Il convient par ailleurs de ne pas se focaliser toujours sur l'eau, même si nous disposons de nombreuses données dans ce domaine. Lorsque je vais acheter mes carottes et mes salades au marché, je n'ai aucune idée de la quantité de pesticides et de métabolites de pesticides qu'elles contiennent. Il en va de même pour les vêtements importés. Le fait que l'attention soit focalisée sur l'eau arrange certaines personnes, car cela évite que l'on s'intéresse à leur activité et aux pollutions qu'elles peuvent générer. 10 % des apports en PFAS et en pesticides viennent de l'eau ; il faut bien entendu travailler pour réduire ce pourcentage, mais aussi faire en sorte que les 90 % autres soient pris en compte.
Il faut pouvoir cibler les priorités, c'est-à-dire définir les dangers, les sources et les risques prioritaires. Nous disposons de l'expertise nécessaire pour cela ; encore faut-il lui donner des moyens ambitieux.
Les enjeux pour l'eau résident dans la fiabilité des filières de traitement, y compris pour de petites communes qui n'en ont pas les moyens. Il faut aussi trouver les sources prioritaires pour annuler les rejets dans l'environnement et travailler sur la question des stockages d'eau. Face aux perspectives de pénurie de masses d'eau, la tendance va être à une augmentation du stockage. Or stocker l'eau dans de mauvaises conditions en dégrade la qualité. La qualité des matériaux est également un enjeu important.
Il faut en outre arrêter de réagir au coup par coup et développer une vraie politique continue. Il existe de nombreux plans (plan micropolluants, etc.) : encore faut-il les doter des moyens suffisants, adaptés à l'ambition de l'exposome, de l'évaluation globale des risques. Je le répète : nous avons accompli de grands progrès depuis quinze ans. Je les ai suivis à travers mes expertises à l'Anses, au Haut Conseil de la santé publique, etc. Mais la France devrait être plus ambitieuse en la matière et surtout être présente avec cette ambition au niveau européen, pour ne pas se retrouver en minorité face à l'Allemagne ou aux Pays-Bas.
Il faut par ailleurs cesser de s'étonner à chaque nouvelle crise (chlordécone, PCB, plastifiants, etc.) et organiser un circuit court d'information entre les décideurs et la science, qui présente beaucoup de données mais reste dans un milieu spécifique, avec une lecture souvent compliquée, des rapports extrêmement longs. Cela permettrait par exemple de ne pas s'étonner de la découverte d'une pollution par les PCB dans la Seine alors que les scientifiques le savent et le disent depuis vingt ans.

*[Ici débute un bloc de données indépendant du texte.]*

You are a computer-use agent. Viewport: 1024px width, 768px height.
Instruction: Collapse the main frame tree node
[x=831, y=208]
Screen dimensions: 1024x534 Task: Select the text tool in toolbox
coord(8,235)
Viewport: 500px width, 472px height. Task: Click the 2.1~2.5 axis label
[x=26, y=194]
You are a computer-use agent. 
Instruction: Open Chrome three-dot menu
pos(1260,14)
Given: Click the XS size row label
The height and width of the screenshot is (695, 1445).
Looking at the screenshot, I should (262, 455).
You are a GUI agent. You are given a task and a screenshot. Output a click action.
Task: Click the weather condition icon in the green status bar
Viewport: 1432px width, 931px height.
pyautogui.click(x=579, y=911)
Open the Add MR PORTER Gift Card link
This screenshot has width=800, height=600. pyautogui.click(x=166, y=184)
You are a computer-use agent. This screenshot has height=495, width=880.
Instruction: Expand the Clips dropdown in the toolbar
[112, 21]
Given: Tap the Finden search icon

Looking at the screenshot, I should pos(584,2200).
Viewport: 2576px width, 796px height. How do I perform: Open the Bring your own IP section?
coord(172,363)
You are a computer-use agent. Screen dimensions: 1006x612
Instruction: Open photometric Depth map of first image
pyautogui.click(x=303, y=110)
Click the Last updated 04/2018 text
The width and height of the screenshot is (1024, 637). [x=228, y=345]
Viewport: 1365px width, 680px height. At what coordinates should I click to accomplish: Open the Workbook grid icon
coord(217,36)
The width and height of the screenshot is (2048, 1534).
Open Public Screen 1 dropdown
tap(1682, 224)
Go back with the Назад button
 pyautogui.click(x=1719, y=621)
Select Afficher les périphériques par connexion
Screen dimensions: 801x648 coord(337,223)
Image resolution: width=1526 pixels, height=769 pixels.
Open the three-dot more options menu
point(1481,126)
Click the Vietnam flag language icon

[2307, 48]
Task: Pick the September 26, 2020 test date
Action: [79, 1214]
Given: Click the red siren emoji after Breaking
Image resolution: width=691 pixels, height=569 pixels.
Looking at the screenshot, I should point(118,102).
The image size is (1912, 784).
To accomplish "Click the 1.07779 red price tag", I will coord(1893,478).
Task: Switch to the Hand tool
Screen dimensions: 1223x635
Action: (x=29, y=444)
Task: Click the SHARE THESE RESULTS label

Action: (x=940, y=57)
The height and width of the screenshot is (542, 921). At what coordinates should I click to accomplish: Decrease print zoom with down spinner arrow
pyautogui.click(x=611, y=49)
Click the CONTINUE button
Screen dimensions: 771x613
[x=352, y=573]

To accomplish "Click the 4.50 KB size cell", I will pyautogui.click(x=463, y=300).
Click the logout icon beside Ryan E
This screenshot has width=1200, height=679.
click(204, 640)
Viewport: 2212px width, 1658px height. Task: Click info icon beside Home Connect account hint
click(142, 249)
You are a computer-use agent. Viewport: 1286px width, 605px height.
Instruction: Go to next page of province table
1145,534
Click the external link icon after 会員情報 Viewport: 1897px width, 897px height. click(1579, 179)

On observe en outre de nombreuses pressions, lobby contre lobby. Dans ce contexte, il est essentiel de promouvoir l'exigence d'objectivité scientifique et de transparence, avec par exemple la création de ce GIEC de la pollution chimique que j'appelle de mes voeux. L'ensemble de la société a besoin de cette expertise pour éviter les polémiques, controverses et batailles entre les extrêmes.
La France dispose assurément des compétences ; il faut désormais un investissement réellement à la hauteur des enjeux.
J'en profite pour vous informer que le 14 juin prochain, dans cette même noble maison, se tiendra une après-midi organisée avec la fondation de l'Académie nationale de médecine et des parlementaires sur l'enjeu de la pression chimique globale.